Até hoje surpreende que um dos movimentos artísticos mais importantes da arte gaúcha tenha nascido na Bagé dos anos 1940, onde se vivia da pecuária. O escritor Pedro Wayne narra, numa reportagem de 1946 agora reproduzida em uma parede da Fundação Iberê Camargo, como os adolescentes Glauco Rodrigues (1929-2004) e Glênio Bianchetti (1928-2014) encontraram a vocação para a arte sob a orientação do pintor carioca José Morais. O próprio Wayne, escritor politicamente engajado, era o mentor intelectual dos meninos. A eles, juntou-se Danúbio Gonçalves (1925-2019), em 1948, instalando um ateliê coletivo na cidade. O quarteto ficou completo com Carlos Scliar (1920-2001), artista mais experiente que retornava após lutar na Segunda Guerra Mundial.

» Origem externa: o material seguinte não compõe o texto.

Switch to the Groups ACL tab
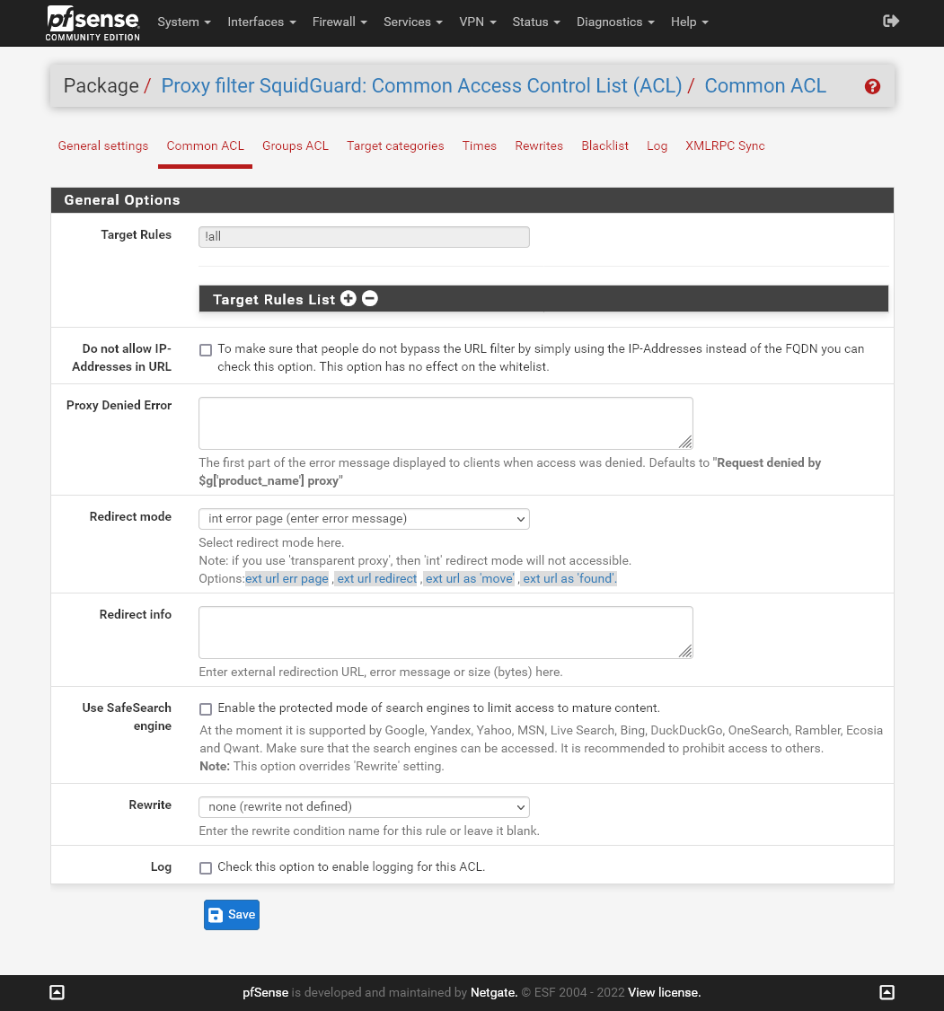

Esse começo, quando alguns artistas ainda aprendiam a pintar, abre Grupo de Bagé – Os Quatro, exposição que será inaugurada neste sábado (30) pela Fundação Iberê Camargo. Com 180 obras, a mostra percorre a história do quarteto que eternizou na gravura atividades e paisagens do interior gaúcho. É uma oportunidade rara de ver juntas obras de 24 acervos públicos e particulares de Bagé, Porto Alegre, Rio de Janeiro, São Paulo e Brasília. Para a missão, o diretor-superintendente da Fundação, Emilio Kalil convocou as mestrandas e curadoras Carolina Grippa e Caroline Hädrich, que iniciaram em março a pesquisa que culmina na mostra reunindo também ilustrações, cartas e publicações.
— É um resgate de memória. O melhor jeito de pensar o depois é resgatando o antes. É mais que uma homenagem aos quatro artistas, é uma homenagem ao Estado — afirma Kalil.
Na segunda sala, o público já verá a produção dos clubes de gravuras de Bagé e Porto Alegre, que fez a fama do grupo na década de 1950. Entre os itens, as duas séries completas de xilogravuras de Danúbio: Mineiros do Butiá e Xarqueada, que denunciavam as condições dos trabalhadores da região. A escolha pela gravura possibilitava a reprodução em grande escala em panfletos, cartazes e revistas, respondendo ao engajamento político do grupo envolvido com a Revista Horizonte, que financiava o Partido Comunista.
— Várias gravuras têm um carimbo que mostra que eles as levavam para feiras de arte. A intenção era democratizar a arte — observa Caroline Hädrich.
— Ao contrário da pintura, que é algo único que vai estar na casa de uma pessoa — complementa Carolina Grippa.
No terceiro andar, a exposição entra em um capítulo posterior ao grupo, que se dispersou após o encerramento dos clubes de gravura, em 1956. Exibe obras produzidas em um reencontro em 1976, em Bagé, e produções individuais, incluindo pinturas, desenhos, ilustrações para a Revista Senhor e nove aquarelas de Rodrigues feitas para abertura da minissérie da Globo O Tempo e o Vento, de 1985.
Grupo de Bagé – Os Quatro
- Curadoria: Carolina Grippa e Caroline Hädrich.
- Abertura sábado (30/11), às 14h.
- 3º e 4º andares da Fundação Iberê Camargo (Avenida Padre Cacique, 2.000).
- Visitação: de quarta a domingo, das 14h às 19h (último acesso às 18h30min). Até 1º de março de 2020.
- Entrada franca.
- A exposição: 180 obras de Carlos Scliar, Danúbio Gonçalves, Glauco Rodrigues e Glênio Bianchetti, além de ilustrações, livros e exemplares raros das revistas Horizonte, Senhor e Globo.
Programação paralela
- Sábado, às 16h – Visita-guiada com o jornalista Roger Lerina, o ator Sapiran Brito e o escritor Deny Bonorino, além de música ao vivo com a violinista Clarissa Ferreira.
- Domingo, às 16h – Cine Iberê: sessão comentada de Anahy de las Missiones (Sérgio Silva, 110min, 1997, Brasil/Argentina), com Araci Esteves, Miriam Rossini e Gustavo Fernández, no Auditório da Fundação.